NYPD officials “make blanket assertions and fail to particularize or distinguish their surveillance or undercover techniques and records,” Mendez wrote in his decision, noting that the department had fallen short in proving why the use of retractions wouldn’t be enough to protect its ongoing investigative work, according to the New York Daily News.
The judge gave the department just 30 days to respond to Logue’s request. Local activists took to social media on Wednesday, Feb. 8, to celebrate and formally announce their victory over the NYPD.
“We won!” organizer Keegan Stephan tweeted excitedly to his followers.
M.J. Williams, one of the records petitioners, was just as excited over Wednesday’s victory and expressed satisfaction with the judge’s decision to grant access to the documents.
“We are pleased that Justice Mendez rejected the NYPD’s arguments that government transparency makes the public unsafe,” Williams said in a statement. “The public is entitled to understand how and why the NYPD dedicates enormous resources to surveil not only activists but New Yorkers living out their daily lives.”

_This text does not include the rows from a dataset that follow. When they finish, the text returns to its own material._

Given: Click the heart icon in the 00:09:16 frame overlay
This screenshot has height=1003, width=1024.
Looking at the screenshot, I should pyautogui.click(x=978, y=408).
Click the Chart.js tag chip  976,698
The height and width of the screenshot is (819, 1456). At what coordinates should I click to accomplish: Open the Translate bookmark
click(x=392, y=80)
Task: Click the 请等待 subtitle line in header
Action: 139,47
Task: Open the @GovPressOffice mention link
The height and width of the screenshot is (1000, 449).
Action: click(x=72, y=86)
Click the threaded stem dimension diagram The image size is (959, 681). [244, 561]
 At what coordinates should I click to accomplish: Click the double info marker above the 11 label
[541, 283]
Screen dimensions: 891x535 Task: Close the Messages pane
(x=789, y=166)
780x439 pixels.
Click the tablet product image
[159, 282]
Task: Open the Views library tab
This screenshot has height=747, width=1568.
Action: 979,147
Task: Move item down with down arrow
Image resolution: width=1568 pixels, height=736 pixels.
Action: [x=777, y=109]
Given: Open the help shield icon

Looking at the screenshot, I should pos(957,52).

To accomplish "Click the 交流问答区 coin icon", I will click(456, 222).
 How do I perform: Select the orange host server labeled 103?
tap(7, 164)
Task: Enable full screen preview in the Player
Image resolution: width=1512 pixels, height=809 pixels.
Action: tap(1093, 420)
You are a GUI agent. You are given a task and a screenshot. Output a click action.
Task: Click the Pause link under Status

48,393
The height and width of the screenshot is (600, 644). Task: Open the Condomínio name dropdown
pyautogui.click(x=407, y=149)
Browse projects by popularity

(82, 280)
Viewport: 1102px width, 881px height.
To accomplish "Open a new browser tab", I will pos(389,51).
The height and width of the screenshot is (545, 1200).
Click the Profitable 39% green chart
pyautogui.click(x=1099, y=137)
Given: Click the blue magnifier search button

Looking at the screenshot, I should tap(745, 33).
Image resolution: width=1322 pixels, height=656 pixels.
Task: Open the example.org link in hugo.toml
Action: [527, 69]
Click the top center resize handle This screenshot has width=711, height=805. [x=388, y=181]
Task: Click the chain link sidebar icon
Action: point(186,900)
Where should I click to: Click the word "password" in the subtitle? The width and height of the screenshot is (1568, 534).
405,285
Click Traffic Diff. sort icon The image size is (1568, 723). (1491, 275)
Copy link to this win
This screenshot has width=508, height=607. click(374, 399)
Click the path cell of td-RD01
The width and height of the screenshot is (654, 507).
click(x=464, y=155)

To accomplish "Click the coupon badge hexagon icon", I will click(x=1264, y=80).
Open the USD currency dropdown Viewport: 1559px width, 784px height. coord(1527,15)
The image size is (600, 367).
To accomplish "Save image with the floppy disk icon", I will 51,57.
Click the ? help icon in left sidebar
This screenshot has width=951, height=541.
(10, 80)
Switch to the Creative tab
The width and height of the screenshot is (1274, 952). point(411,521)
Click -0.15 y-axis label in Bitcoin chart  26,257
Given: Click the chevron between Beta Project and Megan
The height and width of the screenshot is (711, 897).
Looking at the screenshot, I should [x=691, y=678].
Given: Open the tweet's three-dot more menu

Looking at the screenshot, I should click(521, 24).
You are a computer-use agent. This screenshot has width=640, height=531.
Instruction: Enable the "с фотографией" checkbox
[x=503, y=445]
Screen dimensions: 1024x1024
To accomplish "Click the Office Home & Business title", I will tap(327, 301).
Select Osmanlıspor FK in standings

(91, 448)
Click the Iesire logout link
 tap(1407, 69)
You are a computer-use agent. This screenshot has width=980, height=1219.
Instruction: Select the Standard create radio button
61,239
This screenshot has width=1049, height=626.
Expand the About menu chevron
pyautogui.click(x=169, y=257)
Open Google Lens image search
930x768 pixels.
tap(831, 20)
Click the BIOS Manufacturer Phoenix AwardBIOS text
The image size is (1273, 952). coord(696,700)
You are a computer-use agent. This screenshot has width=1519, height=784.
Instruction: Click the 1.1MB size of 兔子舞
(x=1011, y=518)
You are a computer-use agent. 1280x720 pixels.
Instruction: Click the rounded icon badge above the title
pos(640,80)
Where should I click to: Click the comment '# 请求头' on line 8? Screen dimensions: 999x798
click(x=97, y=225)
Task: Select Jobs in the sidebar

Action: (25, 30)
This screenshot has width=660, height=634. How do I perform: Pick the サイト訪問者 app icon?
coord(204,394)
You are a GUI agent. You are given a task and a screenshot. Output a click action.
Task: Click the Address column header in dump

In their case, activists argued that the NYPD’s undercover monitoring could potentially be a violation of protesters’ First Amendment free speech rights and demanded the right to know the extent of the surveillance, Mic reported. The secret surveillance also could be a violation of the 1985 Handschu Agreement, which, according to RT.com, prohibits indiscriminate police videotaping and photographing of public gatherings unless there’s clear evidence of unlawful activity.
Now, activists are simply hoping that Justice Mendez’s ruling will serve as an authoritative example for other activists seeking police surveillance records.
“New York is a precedent setter across the country, in all respects, but especially for police,” Stephan said. “In this case, signaling that the police need to be transparent will hopefully have ramifications across the country.”